**PROBLEM DETAILS**
Your output must consist solely of the lines from the one containing "Task: Click the Teacher's Room text box" through the end of the records, reproduced exactly.

**RECORDS TO PROCESS**
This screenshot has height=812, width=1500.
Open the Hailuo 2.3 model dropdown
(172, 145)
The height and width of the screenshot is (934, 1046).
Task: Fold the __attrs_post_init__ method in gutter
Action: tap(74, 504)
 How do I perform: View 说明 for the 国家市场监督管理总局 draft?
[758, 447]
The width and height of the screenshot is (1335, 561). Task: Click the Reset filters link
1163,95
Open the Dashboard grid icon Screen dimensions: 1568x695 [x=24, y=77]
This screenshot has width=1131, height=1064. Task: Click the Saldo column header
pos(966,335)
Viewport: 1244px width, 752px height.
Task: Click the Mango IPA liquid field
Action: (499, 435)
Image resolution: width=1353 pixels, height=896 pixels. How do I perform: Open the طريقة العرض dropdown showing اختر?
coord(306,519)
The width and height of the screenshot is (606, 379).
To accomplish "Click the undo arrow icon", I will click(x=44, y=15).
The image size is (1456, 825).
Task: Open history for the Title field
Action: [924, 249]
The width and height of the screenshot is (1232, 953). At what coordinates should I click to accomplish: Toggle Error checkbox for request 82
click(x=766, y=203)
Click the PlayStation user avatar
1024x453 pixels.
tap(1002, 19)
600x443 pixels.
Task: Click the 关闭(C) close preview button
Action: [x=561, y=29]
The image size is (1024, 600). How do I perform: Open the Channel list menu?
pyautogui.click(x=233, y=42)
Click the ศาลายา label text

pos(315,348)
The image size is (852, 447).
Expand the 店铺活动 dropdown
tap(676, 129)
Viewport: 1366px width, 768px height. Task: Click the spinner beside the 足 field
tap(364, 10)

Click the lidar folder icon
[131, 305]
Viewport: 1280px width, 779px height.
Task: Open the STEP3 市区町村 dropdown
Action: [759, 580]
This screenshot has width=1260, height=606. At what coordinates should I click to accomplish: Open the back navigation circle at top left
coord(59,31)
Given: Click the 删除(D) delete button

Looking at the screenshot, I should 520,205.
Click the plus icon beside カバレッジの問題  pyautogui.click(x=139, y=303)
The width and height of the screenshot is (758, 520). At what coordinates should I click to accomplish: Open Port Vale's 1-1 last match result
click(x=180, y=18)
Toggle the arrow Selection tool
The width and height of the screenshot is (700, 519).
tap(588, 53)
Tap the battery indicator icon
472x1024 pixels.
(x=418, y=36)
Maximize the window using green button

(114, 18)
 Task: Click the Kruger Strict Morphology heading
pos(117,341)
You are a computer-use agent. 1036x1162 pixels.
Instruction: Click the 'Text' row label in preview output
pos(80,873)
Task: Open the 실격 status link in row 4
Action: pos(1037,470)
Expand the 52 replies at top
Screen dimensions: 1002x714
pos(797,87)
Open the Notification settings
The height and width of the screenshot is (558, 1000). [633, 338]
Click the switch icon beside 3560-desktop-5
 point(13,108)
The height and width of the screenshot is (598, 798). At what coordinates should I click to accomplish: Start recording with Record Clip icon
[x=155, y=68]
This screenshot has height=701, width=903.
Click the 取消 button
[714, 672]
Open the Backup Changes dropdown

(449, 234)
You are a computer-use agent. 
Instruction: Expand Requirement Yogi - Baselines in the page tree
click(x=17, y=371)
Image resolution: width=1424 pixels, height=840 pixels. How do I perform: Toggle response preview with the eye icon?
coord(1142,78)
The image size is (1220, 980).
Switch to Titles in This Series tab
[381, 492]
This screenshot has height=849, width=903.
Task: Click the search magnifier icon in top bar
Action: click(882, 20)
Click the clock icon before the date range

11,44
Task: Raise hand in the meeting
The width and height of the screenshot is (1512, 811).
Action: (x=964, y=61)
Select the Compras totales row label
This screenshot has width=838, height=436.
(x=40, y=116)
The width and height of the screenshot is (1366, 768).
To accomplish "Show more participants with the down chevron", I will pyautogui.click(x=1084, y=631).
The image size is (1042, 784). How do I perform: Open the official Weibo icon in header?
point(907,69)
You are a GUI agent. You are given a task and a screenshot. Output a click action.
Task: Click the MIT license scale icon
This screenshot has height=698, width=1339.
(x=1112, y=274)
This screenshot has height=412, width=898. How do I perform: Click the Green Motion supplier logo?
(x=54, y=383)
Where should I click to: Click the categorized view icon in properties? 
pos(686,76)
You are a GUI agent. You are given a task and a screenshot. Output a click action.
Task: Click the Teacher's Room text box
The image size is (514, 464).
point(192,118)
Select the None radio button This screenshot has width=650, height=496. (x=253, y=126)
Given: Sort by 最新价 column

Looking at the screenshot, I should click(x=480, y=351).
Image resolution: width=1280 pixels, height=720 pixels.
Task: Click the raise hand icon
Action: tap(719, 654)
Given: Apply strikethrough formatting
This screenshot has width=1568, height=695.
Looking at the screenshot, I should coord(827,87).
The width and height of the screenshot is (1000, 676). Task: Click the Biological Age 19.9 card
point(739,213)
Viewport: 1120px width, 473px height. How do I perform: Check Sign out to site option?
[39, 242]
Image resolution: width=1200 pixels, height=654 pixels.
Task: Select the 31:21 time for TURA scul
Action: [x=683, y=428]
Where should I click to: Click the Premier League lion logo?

**WRITTEN RESPONSE**
Task: Click the Teacher's Room text box
The image size is (514, 464).
point(192,118)
Select the None radio button This screenshot has width=650, height=496. (x=253, y=126)
Given: Sort by 最新价 column

Looking at the screenshot, I should click(x=480, y=351).
Image resolution: width=1280 pixels, height=720 pixels.
Task: Click the raise hand icon
Action: tap(719, 654)
Given: Apply strikethrough formatting
This screenshot has width=1568, height=695.
Looking at the screenshot, I should coord(827,87).
The width and height of the screenshot is (1000, 676). Task: Click the Biological Age 19.9 card
point(739,213)
Viewport: 1120px width, 473px height. How do I perform: Check Sign out to site option?
[39, 242]
Image resolution: width=1200 pixels, height=654 pixels.
Task: Select the 31:21 time for TURA scul
Action: [x=683, y=428]
Where should I click to: Click the Premier League lion logo?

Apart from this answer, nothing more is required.